* **Your goal**
From the line that contains "10 (333, 1754)" to the final line of the records below, print each line exactly and leave every picture out.

:: Data for review ::

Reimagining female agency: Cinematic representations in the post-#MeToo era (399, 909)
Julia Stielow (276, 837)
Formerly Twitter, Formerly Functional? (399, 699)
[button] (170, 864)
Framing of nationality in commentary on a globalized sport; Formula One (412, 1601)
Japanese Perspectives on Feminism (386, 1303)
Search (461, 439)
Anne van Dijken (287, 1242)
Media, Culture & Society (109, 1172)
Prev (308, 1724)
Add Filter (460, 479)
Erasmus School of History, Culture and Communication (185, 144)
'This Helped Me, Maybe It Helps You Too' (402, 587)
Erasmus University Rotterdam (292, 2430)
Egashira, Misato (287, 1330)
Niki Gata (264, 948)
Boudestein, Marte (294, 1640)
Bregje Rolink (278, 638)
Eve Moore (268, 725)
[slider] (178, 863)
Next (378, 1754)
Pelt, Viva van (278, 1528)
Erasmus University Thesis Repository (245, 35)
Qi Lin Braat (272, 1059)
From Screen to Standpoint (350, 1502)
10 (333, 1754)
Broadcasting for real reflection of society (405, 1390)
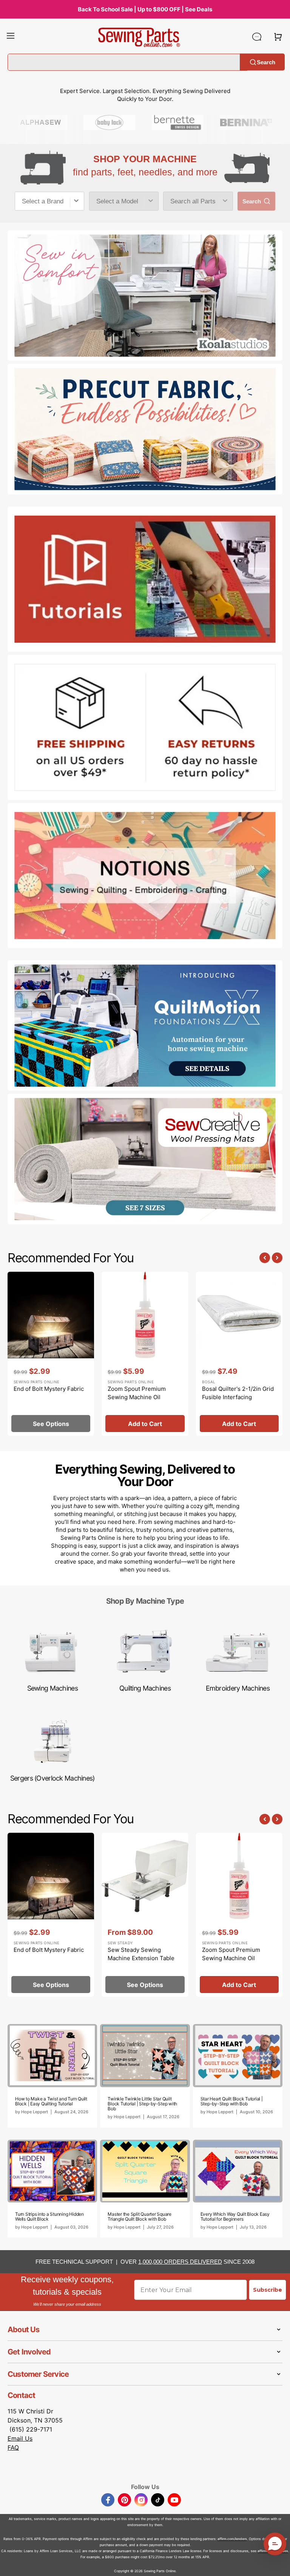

:::

* **Solution for this problem**
10 (333, 1754)
Broadcasting for real reflection of society (405, 1390)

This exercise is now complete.